PyConDE & PyData Berlin 2024

Jan Teichert-Kluge

My name is Jan and I work as a research associate at the University of Hamburg, where I am studying for my PhD in statistics and data science. I have a master's degree in industrial engineering and together with my experience from industry, I have a strong application-oriented background.
I have contributed to the DoubleML package for Python and my research focuses on Causal ML for unstructured data such as text and images.


Session

04-23
10:30
90min
Using ML to find out the "Why"? A Tutorial in Causal Machine Learning
Oliver Schacht, Jan Teichert-Kluge

Machine learning is mostly used for predicting outcome variables. But in many cases, we are interested in causal questions: Why do customers churn? What is the effect of a price change on sales? How can we optimize personalized marketing campaigns or medical treatments?

This tutorial introduces participants to the field of Causal Machine Learning (Causal ML). We will start with a basic motivation of causal analysis and share insights on how to recognize causal questions in data science. We will dive into the basics of Causal ML: Why can't we simply use of-the-shelf ML methods to answer causal questions? The tutorial will focus on the Double Machine Learning approach and demonstrate the use of Causal ML with the Python library DoubleML (Bach et al., 2022). The general introduction will be complemented by hands-on data examples and interactive discussion and Q&A sessions.
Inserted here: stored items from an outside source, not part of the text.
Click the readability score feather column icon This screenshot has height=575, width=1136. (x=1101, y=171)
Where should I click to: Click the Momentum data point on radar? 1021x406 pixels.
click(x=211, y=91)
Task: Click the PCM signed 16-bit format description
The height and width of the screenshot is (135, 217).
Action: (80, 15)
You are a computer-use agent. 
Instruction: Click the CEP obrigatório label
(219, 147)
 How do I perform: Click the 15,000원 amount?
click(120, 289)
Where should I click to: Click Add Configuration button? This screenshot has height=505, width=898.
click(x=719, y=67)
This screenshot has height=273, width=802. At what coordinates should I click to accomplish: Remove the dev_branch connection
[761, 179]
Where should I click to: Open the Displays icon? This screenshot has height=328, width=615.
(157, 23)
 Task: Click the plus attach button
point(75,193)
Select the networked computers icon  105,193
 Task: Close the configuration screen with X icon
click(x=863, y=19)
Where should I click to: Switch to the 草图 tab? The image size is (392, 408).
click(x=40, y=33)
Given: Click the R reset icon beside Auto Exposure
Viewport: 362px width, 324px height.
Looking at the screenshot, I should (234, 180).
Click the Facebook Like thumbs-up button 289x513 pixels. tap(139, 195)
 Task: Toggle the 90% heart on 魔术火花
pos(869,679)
The tutorial is a great starting point for participants to discover Causality/Causal ML and start their own causal data science projects.

References

Bach, P., Chernozhukov, V., Kurz, M. S., and Spindler, M. (2022), DoubleML - An Object-Oriented Implementation of Double Machine Learning in Python, Journal of Machine Learning Research, 23(53): 1-6, https://www.jmlr.org/papers/v23/21-0862.html

PyData: Machine Learning & Deep Learning & Stats
A03-A04